Neale's sister, who founded the Community of the Holy Cross, and
worked with Fr Lowder in the cholera-stricken East End; and Beilby
Porteus, a Bishop of London who is described as an "energetic"
campaigner against slavery. Rahere, founder of St Bart's, about
whom Kipling wrote a lovely poem (but who doesn't get to be a
jester here), is the last of the new commemorations. Meanwhile, the
diocese is giving a fresh lease of life to St Faith (linked with St
Paul's Cathedral) and St Cecilia, as both become lesser festivals.
Sts Mellitus, Erkenwald, and Ethelburga are all designated as
festivals.
There could be a snakes-and-ladders quality to an online
calendar that is so easily revised; so it is good to see mainly
ladders so far.
www.london.anglican.org
Once too often?
ONE Christmas was marred, I read, by what our complainant calls
"the cloth-eared puritans who just can't leave well alone, because
they know best, always sacrificing charm and mystery to some vague
demotic ideal".
The culprits had revised - of all things - "Once, in royal
David's city", and changed "And he feeleth for our sadness and he
shareth in our gladness" to: "And He cares when we are sad, And He
shares when we are glad."
This, Jane Kelly of London W3, told us, was in a hospital -
where I'm surprised it didn't finish off any of the patients.
Our correspondent had better not be introduced to Cllr Frank
McManus of Todmorden, who wrote in concurrently with a proposed
amendment of the verse that describes Jesus as "mild" to:
Through a life of lowly labour
He on earth was pleased to dwell,
All our want and sorrow sharing,
God with us, Emmanuel,
Till by death our life he won,
Mighty victor, Mary's son.
Keen-eyed readers will spot an (acknowledged) crib of four lines
from E. E. Dugmore's "Christians, sing the Incarnation" (711 in the
Standard Edition of Hymns Ancient and Modern), which is a
hymn that I rather like in its own right - though it is
unfashionable in both its theology and its considerable length.
I first saw it long ago in the strangely maligned Mirfield
Mission Hymn Book, and dreamt of singing it as a procession
wound round some beautiful church on Lady Day.
Hood and sonnet
IT WAS thoughtful of the General Synod's Business Committee,
planning next month's meeting, with its potential for tensions over
the revision of the draft women-bishops legislation, to lay on a
little light entertainment in the shape of a motion to revise the
canon on ministerial vesture during the time of Divine Service.
Entering into the spirit of this lark, the Revd S. C.
Hemming-Clark, describing himself as a "Puzzled Octogenarian
Priest", sent us a sonnet on the proposed change, which I cannot
print in full, but which expresses his puzzlement that a matter
should be resuscitated that was dealt with at some length in the
Convocations during his youth.
At that time, he recalls, Evangelicals were all out for cassock,
surplice, scarf, and hood.

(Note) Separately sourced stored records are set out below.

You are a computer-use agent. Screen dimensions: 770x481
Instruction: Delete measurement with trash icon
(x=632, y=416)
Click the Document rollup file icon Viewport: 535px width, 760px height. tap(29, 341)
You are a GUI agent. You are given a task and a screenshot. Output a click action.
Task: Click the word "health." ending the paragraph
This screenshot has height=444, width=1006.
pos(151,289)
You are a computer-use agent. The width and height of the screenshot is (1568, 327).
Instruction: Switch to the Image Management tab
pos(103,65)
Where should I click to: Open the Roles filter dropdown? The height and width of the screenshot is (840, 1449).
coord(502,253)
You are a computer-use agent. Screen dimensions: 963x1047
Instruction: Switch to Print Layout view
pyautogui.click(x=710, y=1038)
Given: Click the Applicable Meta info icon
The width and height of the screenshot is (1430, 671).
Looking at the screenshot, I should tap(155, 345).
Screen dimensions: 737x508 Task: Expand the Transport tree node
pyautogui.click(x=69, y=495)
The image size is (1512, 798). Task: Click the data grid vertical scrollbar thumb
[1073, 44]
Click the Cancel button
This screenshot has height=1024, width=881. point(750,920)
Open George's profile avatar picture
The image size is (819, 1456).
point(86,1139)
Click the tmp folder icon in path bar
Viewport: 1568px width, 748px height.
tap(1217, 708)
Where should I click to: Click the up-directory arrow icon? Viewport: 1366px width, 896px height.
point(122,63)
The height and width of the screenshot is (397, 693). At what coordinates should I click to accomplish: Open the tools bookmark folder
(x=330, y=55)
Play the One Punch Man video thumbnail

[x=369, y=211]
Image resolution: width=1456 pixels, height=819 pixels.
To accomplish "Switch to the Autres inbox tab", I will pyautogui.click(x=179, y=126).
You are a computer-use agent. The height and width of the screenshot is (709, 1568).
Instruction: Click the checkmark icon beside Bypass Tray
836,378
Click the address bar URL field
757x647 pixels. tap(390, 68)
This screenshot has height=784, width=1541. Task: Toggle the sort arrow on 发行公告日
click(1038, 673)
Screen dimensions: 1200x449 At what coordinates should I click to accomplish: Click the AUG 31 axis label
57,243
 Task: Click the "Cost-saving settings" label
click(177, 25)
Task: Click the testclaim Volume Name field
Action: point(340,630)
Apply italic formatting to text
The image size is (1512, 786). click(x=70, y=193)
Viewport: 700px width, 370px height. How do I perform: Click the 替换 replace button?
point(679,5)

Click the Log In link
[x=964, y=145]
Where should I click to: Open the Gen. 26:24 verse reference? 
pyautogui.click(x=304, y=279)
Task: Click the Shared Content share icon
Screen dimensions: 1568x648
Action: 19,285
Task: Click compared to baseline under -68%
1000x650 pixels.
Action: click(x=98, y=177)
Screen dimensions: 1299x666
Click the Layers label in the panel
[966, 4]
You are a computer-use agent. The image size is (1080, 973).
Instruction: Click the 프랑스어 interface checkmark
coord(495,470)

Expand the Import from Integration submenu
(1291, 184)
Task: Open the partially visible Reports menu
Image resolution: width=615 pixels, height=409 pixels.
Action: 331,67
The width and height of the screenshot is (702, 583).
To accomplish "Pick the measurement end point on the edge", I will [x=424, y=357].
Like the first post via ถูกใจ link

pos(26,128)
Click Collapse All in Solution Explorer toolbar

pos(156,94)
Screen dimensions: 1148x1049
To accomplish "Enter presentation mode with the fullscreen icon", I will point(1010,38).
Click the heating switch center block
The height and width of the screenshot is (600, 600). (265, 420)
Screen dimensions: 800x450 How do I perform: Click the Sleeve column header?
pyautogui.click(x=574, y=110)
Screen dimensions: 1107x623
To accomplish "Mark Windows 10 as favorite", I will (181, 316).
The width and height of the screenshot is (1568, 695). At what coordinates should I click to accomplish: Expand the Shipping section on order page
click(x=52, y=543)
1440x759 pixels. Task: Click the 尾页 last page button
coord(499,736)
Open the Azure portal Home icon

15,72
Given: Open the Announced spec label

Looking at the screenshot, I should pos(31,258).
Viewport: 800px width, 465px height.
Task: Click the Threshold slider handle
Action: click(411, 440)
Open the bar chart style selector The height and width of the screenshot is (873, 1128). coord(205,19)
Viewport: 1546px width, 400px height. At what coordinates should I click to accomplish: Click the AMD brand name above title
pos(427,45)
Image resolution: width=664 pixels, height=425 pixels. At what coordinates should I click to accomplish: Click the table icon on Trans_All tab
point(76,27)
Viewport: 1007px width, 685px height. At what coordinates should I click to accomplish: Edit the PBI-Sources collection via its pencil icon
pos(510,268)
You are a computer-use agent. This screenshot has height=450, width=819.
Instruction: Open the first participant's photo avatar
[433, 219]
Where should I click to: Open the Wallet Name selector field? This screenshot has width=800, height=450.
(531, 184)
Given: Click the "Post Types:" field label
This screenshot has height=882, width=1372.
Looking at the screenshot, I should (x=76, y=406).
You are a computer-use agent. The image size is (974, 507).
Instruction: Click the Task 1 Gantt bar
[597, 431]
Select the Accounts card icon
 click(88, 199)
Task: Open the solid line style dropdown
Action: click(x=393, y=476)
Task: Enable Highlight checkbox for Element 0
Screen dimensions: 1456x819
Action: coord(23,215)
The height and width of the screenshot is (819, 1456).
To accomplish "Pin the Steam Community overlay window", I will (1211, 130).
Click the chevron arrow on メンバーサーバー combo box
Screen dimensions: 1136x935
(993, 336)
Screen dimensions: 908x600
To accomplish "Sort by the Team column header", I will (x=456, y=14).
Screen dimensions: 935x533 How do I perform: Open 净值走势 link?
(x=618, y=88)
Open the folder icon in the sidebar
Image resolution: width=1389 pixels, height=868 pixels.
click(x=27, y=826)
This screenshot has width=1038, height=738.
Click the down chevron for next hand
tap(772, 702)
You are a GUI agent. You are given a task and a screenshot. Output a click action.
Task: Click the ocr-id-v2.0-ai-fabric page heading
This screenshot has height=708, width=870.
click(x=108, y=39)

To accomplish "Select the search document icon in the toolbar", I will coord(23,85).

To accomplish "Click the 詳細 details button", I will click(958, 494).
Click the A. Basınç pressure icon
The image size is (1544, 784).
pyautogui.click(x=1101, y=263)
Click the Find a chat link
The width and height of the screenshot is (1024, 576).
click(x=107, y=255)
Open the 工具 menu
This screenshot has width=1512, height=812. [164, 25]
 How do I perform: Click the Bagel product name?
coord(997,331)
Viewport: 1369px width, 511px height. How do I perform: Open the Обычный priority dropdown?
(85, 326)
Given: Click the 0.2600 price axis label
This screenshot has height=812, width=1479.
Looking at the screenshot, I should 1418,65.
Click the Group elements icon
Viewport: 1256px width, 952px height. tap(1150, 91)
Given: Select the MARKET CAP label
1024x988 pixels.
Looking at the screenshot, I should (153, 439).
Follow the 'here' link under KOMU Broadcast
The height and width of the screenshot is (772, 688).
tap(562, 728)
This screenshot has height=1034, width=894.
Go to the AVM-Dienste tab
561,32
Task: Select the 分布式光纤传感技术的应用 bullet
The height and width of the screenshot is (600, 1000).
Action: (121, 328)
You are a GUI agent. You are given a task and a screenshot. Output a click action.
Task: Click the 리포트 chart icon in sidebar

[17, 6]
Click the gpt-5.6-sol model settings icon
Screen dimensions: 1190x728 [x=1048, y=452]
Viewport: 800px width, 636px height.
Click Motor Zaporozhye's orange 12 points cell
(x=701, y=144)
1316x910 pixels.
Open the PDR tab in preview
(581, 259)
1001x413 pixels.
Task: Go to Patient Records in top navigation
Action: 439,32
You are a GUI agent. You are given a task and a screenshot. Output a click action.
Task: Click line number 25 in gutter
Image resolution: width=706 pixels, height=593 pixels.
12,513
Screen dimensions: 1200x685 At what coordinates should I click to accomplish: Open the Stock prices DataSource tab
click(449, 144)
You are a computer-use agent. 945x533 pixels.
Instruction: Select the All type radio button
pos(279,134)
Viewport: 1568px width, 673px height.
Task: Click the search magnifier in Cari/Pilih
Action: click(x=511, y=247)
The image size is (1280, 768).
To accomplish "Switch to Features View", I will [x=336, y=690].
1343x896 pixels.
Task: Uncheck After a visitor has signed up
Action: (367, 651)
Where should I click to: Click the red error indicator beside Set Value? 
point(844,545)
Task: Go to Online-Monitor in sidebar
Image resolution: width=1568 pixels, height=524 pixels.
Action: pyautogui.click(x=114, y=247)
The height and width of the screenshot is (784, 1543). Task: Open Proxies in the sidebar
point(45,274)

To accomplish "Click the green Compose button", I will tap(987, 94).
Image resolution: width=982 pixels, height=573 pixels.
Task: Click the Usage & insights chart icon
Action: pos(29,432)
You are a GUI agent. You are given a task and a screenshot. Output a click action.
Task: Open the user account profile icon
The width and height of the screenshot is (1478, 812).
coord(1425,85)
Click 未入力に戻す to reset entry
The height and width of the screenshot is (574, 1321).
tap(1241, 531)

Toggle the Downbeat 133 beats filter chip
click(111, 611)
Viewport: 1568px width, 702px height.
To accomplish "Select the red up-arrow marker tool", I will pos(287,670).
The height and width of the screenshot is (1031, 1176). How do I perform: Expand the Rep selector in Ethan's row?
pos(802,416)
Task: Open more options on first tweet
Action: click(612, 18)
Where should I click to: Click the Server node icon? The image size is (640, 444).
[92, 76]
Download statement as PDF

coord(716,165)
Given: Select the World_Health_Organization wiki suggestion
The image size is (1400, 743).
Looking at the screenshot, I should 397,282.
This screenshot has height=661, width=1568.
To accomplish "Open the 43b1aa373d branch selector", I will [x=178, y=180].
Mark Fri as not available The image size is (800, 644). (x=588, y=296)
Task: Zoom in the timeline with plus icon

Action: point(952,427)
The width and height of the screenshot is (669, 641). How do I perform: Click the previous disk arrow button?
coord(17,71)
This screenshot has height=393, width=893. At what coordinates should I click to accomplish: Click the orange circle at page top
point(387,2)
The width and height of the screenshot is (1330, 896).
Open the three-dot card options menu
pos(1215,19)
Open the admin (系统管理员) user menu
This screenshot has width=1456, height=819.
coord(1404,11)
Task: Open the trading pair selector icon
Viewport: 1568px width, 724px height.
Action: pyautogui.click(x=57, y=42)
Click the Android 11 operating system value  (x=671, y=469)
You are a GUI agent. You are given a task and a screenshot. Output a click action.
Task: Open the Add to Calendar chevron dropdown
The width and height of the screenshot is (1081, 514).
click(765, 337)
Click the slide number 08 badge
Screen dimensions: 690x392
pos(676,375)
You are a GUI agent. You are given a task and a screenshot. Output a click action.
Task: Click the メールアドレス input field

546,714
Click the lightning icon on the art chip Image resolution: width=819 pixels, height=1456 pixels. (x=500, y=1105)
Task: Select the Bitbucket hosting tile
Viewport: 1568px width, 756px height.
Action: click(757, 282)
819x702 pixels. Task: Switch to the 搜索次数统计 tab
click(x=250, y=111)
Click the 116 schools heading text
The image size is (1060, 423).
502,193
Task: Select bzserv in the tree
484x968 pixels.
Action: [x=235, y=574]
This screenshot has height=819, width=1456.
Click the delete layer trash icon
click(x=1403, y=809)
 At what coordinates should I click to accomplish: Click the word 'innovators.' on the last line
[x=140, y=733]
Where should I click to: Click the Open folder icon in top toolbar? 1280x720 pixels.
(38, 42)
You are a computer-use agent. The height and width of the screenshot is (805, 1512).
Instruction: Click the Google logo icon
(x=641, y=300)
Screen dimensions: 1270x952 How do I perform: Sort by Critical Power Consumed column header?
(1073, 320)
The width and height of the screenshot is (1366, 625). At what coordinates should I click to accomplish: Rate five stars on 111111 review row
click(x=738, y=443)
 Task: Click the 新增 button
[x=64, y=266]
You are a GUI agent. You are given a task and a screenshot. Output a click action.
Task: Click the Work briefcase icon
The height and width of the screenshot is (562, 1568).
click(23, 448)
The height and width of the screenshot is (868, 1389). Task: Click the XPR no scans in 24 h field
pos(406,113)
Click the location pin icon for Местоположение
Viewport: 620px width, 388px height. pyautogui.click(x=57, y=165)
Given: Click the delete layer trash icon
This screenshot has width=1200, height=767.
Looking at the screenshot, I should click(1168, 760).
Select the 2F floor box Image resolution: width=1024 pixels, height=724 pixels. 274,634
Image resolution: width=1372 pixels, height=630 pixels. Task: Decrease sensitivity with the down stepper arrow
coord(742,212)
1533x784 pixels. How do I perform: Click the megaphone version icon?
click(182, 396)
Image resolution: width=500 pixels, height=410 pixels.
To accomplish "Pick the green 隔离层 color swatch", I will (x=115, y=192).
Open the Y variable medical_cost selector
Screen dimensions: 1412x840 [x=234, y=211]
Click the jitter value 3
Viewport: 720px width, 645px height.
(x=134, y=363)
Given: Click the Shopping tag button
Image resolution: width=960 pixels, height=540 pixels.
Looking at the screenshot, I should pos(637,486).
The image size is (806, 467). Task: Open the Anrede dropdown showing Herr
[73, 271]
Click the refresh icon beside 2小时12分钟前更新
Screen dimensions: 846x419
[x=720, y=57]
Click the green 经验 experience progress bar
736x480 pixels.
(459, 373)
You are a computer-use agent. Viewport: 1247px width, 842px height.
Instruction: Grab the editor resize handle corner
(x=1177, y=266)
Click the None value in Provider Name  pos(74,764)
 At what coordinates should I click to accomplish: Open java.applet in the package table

Then, as his sonnet puts it, "The Canon
was passed and things seemed okay."
His sestet does merit a small prize (not quite the full maniple,
though) for the ingenuity of his rhyming scheme:
Sixty years later, and now I am old:
Evangelicals - in Suits now kitted
Or T-shirts and Jeans (for so I am told) -
Want a Canon to show they're permitted.
For a Puzzled Priest will some expert state
What these changes mean (see Canon B8)?